[Editor's note: While this post has some bearing on Sacred Road it is not directly related.]
I recently read again a great book by Harry Blamires, The Christian Mind: How should a Christian think? (ISBN: 1-56955-044-1) Several years ago Pastor Irwin at Covenant Presbyterian Church had the Elders and Deacons read this book. My current Pastor Nease recently reminded me about it and so I thought I would read it again. It is a great book and I recommend that everyone read it.
His basic premise is that the modern Christian has forgotten how to think Christianly. He argues that secularism has infiltrated the way we think about society, politics, and everything else so that now we don't even realize that we think about things with the mindset of the the secular world rather than based on Biblical truths and premises.
You might wonder about this statement. But he wrote this book in 1963 and I believe his points are even more relevant today.
Mr. Blamires does a great job of reminding the reader that as a Christian we should have an eternal perspective about almost every decision that we make. This eternal perspective is based on the objective truth that has been revealed to us in Scripture. Too often we enter into discussions forgetting the fact that we actually have a firmer foundation to engage others.
------
WORK ORDER 1:
In the post about Harry Blamires's book, translate this sentence into Spanish: "His basic premise is that the modern Christian has forgotten how to think Christianly."
WORK ORDER 2:
According to the post about Harry Blamires's book, in what year was The Christian Mind written?
WORK ORDER 3:
Based on the post about Harry Blamires's book, explain why the writer decided to read The Christian Mind again.

AVAILABLE DATA:
------
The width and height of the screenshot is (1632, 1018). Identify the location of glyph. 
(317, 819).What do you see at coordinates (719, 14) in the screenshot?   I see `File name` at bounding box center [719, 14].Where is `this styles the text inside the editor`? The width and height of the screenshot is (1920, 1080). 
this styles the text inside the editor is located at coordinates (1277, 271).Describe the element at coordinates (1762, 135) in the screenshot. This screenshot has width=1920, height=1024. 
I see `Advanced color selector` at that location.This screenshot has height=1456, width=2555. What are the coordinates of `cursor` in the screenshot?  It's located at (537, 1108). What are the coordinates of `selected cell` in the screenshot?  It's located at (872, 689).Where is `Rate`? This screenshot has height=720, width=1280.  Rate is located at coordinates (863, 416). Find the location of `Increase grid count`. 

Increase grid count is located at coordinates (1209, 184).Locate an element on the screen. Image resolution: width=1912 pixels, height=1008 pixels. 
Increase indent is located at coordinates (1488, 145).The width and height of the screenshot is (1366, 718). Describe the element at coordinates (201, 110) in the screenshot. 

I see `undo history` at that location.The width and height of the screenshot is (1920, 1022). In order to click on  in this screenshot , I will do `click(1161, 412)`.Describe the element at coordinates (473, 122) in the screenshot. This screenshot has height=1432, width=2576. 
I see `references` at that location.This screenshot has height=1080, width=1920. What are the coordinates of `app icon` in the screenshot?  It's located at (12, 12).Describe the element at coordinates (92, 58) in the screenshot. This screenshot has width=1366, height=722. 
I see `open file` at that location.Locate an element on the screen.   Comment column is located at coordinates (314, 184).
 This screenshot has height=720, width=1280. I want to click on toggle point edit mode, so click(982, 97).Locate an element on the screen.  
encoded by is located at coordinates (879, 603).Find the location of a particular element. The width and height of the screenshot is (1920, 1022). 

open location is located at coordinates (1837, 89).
------
YOUR RESPONSE 1:
Su premisa básica es que el cristiano moderno ha olvidado cómo pensar cristianamente.

YOUR RESPONSE 2:
1963

YOUR RESPONSE 3:
The writer's current pastor, Pastor Nease, recently brought the book back to mind. The writer had first read it several years earlier, when Pastor Irwin at Covenant Presbyterian Church had the Elders and Deacons read it.